Read: Black Diamond sends cease and desist to Walmart; Deuter, Katadyn withdraw from premium outdoor store; LEKI withdraws from Walmart; Why brands quickly changed their minds about selling on Walmart.com; An open letter to the outdoor industry from Grassroots Outdoor Alliance
4. VF Corporation’s move
One of our most-read stories was VF Corporation’s announcement that they’d be moving to Denver, Colorado, in 2019. That means splitting into two companies, keeping its jeans and outlet business in North Carolina and bringing 800 outdoor jobs to Colorado. Over the next two years, we’ll see brands including The North Face, JanSport, Eagle Creek, and Altra call Denver home. Smartwool will also move from Steamboat Springs and Boulder to join the conglomerate in the state’s capitol.

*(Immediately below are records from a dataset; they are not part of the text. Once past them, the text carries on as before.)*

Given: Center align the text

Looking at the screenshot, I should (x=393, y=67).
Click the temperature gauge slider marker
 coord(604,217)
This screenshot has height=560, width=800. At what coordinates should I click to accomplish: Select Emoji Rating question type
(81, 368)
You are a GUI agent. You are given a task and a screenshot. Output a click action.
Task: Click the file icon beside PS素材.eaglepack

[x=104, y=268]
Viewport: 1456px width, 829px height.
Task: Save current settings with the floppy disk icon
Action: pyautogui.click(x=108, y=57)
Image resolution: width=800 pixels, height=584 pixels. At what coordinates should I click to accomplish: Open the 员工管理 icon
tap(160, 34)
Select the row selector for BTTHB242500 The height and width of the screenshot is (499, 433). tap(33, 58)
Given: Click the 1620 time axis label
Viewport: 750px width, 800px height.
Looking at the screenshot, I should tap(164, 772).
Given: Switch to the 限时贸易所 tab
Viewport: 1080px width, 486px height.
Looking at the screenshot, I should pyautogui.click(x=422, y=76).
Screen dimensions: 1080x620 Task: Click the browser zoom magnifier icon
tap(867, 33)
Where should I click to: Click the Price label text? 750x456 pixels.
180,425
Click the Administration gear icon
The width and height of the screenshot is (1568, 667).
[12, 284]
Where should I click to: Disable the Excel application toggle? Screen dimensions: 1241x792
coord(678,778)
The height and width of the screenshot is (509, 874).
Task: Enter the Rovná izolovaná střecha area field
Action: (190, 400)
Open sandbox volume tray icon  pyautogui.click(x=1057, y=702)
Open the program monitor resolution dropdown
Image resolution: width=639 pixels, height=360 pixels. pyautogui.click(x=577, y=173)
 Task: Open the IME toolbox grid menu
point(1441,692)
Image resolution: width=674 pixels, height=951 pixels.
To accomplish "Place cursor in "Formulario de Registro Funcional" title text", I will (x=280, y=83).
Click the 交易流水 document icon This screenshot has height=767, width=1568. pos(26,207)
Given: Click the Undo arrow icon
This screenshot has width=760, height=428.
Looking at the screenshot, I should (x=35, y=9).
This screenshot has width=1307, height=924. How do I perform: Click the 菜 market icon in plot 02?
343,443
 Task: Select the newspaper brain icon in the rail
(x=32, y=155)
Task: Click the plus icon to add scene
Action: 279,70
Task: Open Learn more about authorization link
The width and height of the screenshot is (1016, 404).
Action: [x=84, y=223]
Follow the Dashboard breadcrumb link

3. Outdoor recreation’s impact
Finally. This year, the government recognized the outdoor recreation economy as a force to be reckoned with. A report by the Bureau of Economic Analysis shows outdoor recreation as making up 2.2 percent ($412 billion) of the total GDP—larger than the extraction and agriculture industries. The recognition was a long time coming. Outdoor Industry Association laid the groundwork. Also noteworthy: More states have created government offices or task forces dedicated to promoting outdoor recreation. Maine could be the 12th state with an office.
2. MEC and REI “buycott”
After the Feb. 14 school shooting in Florida, Vista Outdoor—parent company of a slew of outdoor brands as well as Savage Arms, manufacturer of assault-style rifles—fell under scrutiny for supporting the NRA. Both REI and Canada’s Mountain Equipment Co-op halted orders from Vista-owned brands. Our story about it went viral with 111,290 views. The ‘buycott’ raised many questions about the crossover of sportsmen and outdoorists, guns purpose in the outdoors, and the moral obligations businesses face when listening to their members. Even months later, our outstanding questions include: When will REI and MEC resume orders? How did the ‘buycott’ affect them financially? Did you make your point and was it worth it?
1. Our new trade journal
We’re so excited about this new chapter in our 34 years that we want to yell it from the mountaintops! At the Outdoor Retailer Snow Show in January, we’re launching a brand new and radically different trade journal that captures the voices of everyone in the industry. Our industry needs to have real discussions around big topics that inform the way we’re doing business now, and the way we’ll do it in the future. As Editor-in-Chief Kristin Hostetter puts it: “We can’t afford to shy away from the uncomfortable matters, like REI’s growing impact, sexual misconduct in the outdoor industry, the escalating cost of attending trade shows, and so many more.” We can’t wait to share the first edition with you.